*** TESTO PROPOSTO

Una digressione per far capire la situazione... Domenica scorsa, durante l'omelia (che il parroco cerca di semplificare il più possibile rivolgendo domandine ai bambini), una catechista (di professione ovviamente maestra elementare) seduta nel banco dietro al mio ha cominciato a suggerire le rispostine ai suoi "alunni" (diciamo le cose con il loro nome), trasformando quel momento in una gara per far vedere "quanto siamo bravi rispetto agli altri" e con il vivo compiacimento dell'ignaro celebrante (il quale credeva in buona fede che davvero questi bambini fossero così bravi...).
E allora, se questa è la situazione, vediamo come cambiarla.
- Le classi di catechismo vanno innanzitutto trasformate in gruppi. La scuola può essere utilizzata solo come canale per far arrivare le nostre comunicazioni alle famiglie, ma nell'ambito dell'inizio dell'anno catechistico. E piuttosto che incontrare i genitori dopo aver formato le classi (che come sappiamo sono già formate ex se), bisogna incontrarli prima di formare le classi allo scopo di specificare a chiare lettere che i principali attori dell'educazione cristiana dei loro figli sono loro stessi e che i sacramenti non sono un diritto ma una necessità. Non si chiede la comunione come si farebbe per un certificato di residenza o per una licenza edilizia (casi che, peraltro, richiedono stati e qualità personali ben definite dalla legge). Un certificato si "ha diritto" a richiederlo perché per la pubblica amministrazione è un "dovere" rilasciarlo e perché è del tutto irrilevante la disposizione d'animo con il quale si richiede; un sacramento no, perché lo si domanda alla Chiesa (che non è la pubblica amministrazione), con la consapevolezza di chiedere "qualcosa" che serve per la propria vita terrena e ultraterrena e perché necessita di una disposizione d'animo particolare (stato di grazia si chiama...). E la prima comunione dei figli va chiesta con coscienza, responsabilità e fede, e non fatta fare, come quasi tutti pensano, per conformarsi alla massa e perché se i nostri figli non la fanno si sentono ai margini rispetto a quelli che la fanno. Meglio non farla fare, allora, con scienza e coscienza, nonché con coerenza rispetto le proprie convinzioni e i propri comportamenti di vita, piuttosto che farla fare e testimoniare l'esatto contrario.

******

**ESERCIZI:**
1. Nel testo sul catechismo, che professione svolge la catechista seduta nel banco dietro a chi scrive?
2. Continua il testo sul catechismo a partire dalla sua ultima frase.

*** ESTRATTO DEI DATI

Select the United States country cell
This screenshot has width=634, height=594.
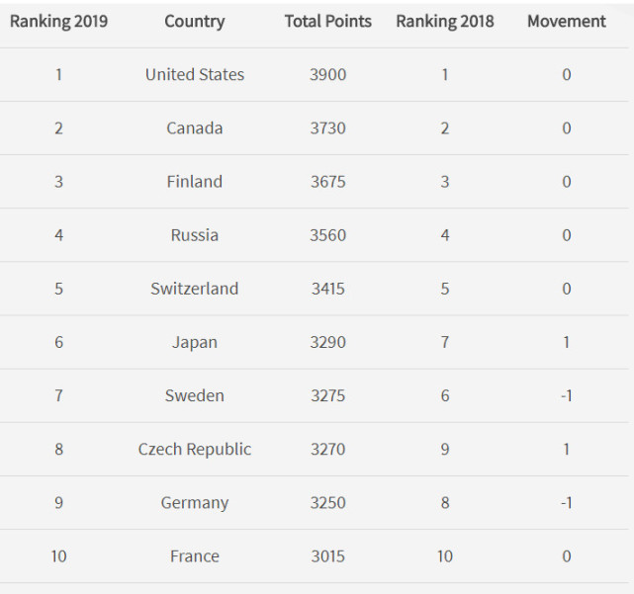(x=195, y=74)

******

**RISPOSTE AGLI ESERCIZI:**
1. È una maestra elementare.

2.
- I gruppi vanno formati con criteri che siano lontani dai concetti scolastici di "essere bravo" o di "essere somaro", preferendo al limite anche il sorteggio per formare compagini il più possibile eterogenee, anche al fine di evitare che le mamme (mi si rizzano i capelli per il terrore quando penso alle mamme!), chiedano di far mettere insieme i propri figli (sono amichetti/e... fanno tutto insieme...), si facciano gruppetti elitari, si escludano e si emarginino i problematici e i bambini con l'argento vivo addosso.
- Va evitato assolutamente che le maestre delle scuole elementari facciano il catechismo ai bambini delle loro classi. Preferibilmente le maestre elementari dovrebbero essere impiegate nelle medie, ma in carenza di "risorse umane" possono essere utilizzate in fasce di età che non seguono nell'ambito della scuola (che ci vuole ad assegnare a una maestra di 4^ elementare, bambini di un anno più grandi o più piccoli?).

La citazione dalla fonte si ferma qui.